Mr. Vachan - Thank you for taking such good care of our little girl in the mortuary affairs office and the morgue. Loving and caring people like you help the families of those who have passed on know that their loved ones are being supported, cared for, and respected. You are a wonderful friend, and though I never hoped to know you professionally, you are a very respectable professional in a very difficult job.

The Runners - Thank you for embracing us with both arms. Thank you for everything. The Runners brought two different sets of bouquets to the hospital, set up meals for us well past the middle of December, provided for us without invading us, offered compassion, love, support and so much more.

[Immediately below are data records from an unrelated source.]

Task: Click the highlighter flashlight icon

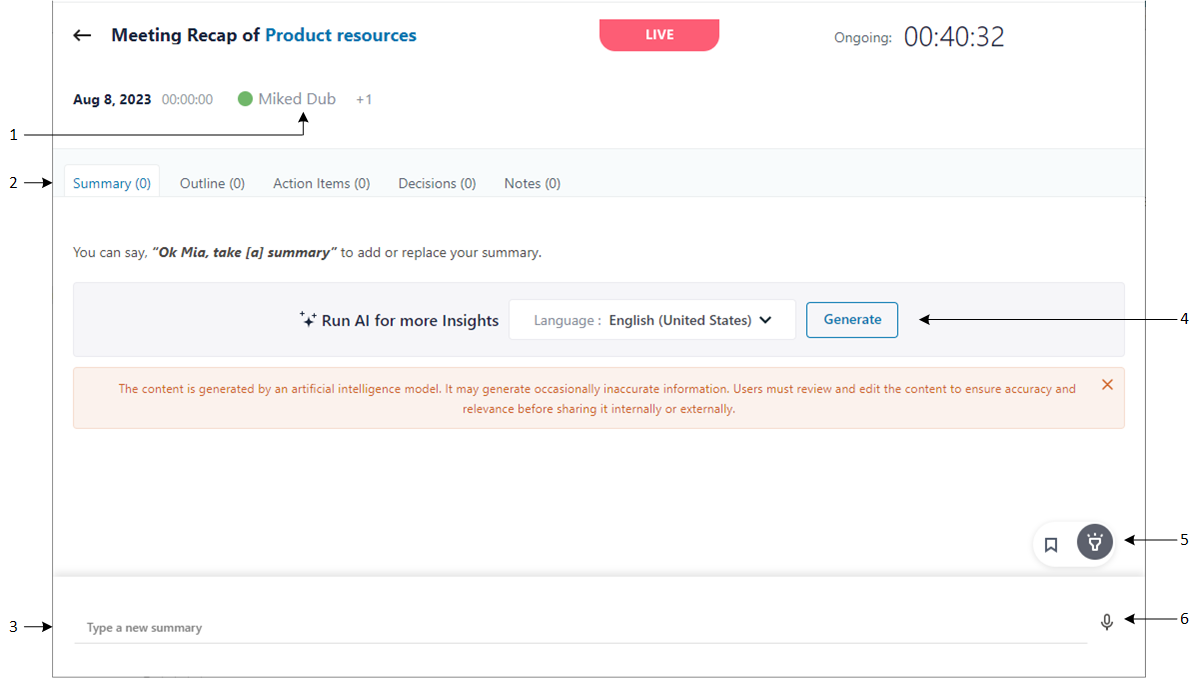Action: point(1094,542)
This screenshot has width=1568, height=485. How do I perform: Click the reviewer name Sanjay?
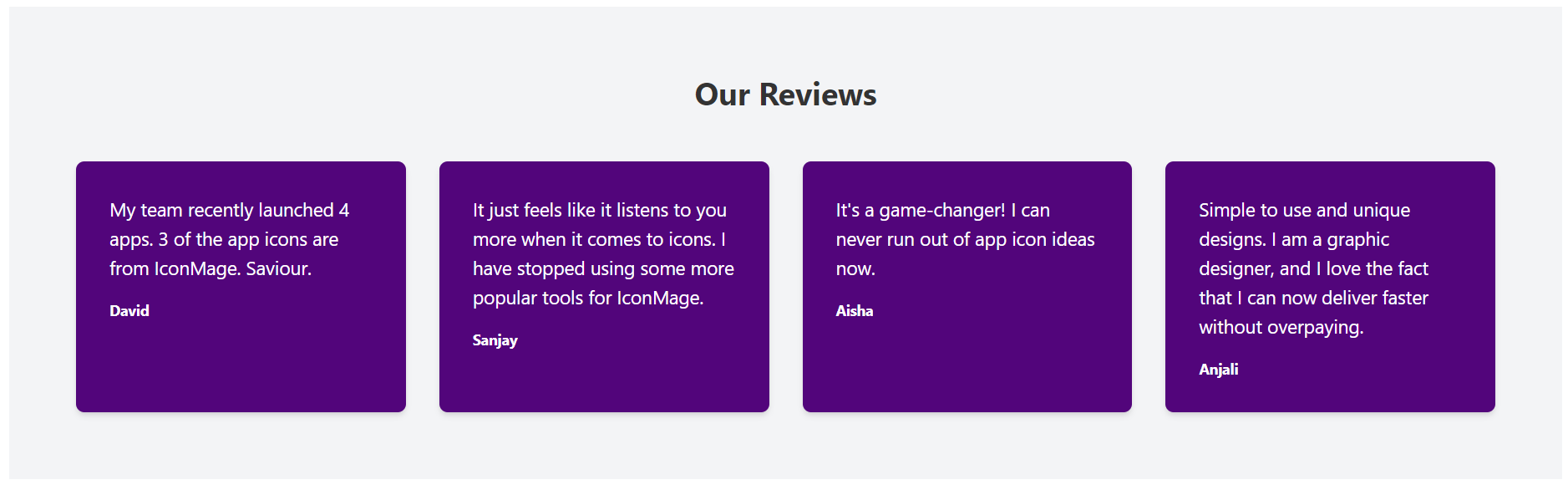click(x=495, y=340)
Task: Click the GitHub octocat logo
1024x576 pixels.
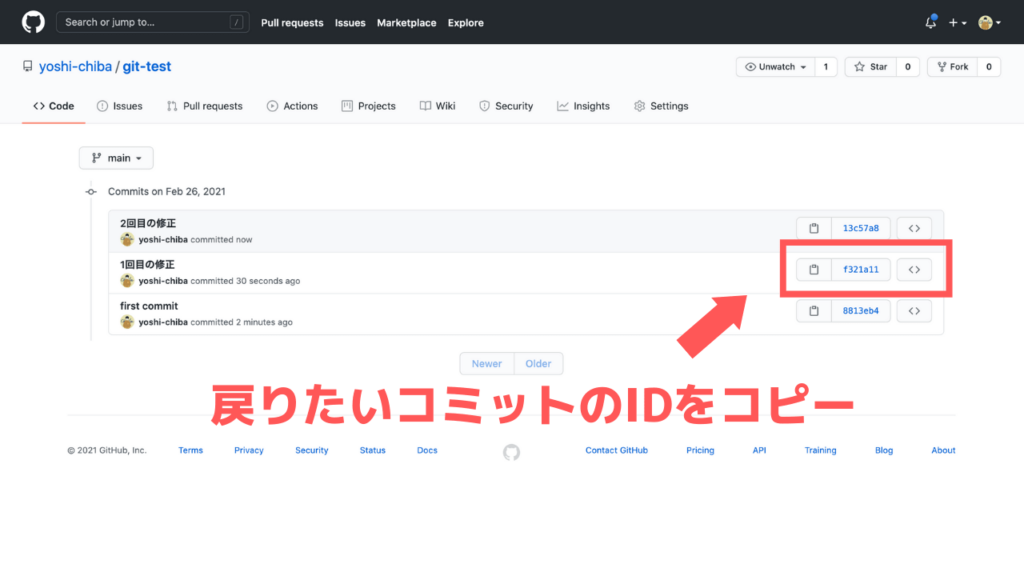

The Clay family - Thank you for taking care of the little things. From offering to go to the grocery store for us to offering us rides back and forth from difficult appointments, you have embraced us with open arms taking care of the big, small and in between. Thank you for you care and for being more like family than friends.

The White family - Thank you for visiting us at the hospital, acting as a liason on our behalf with so many offices and agencies, and for always offering a helping hand or an ear to listen. Without you in our corner things might be much more difficult for us.

To everyone else who has embraced us and may or may not fall into one of these categories - we appreciate all that is being done to support us. The love we've received is more than overwhelming. I know that so many of you walked through the pregnancy journey with us and mourn the loss of our Angel as well. We are beyond blessed to have such a wonderful support system, especially with our families so far away physically. We are thankful for the Internet support system as well, formed by family and friends all over the world. Knowing that prayers and thoughts are being lifted up on our behalf from locations around the world is such a blessing and such a comfort. Thank you all for everything you do, big or small.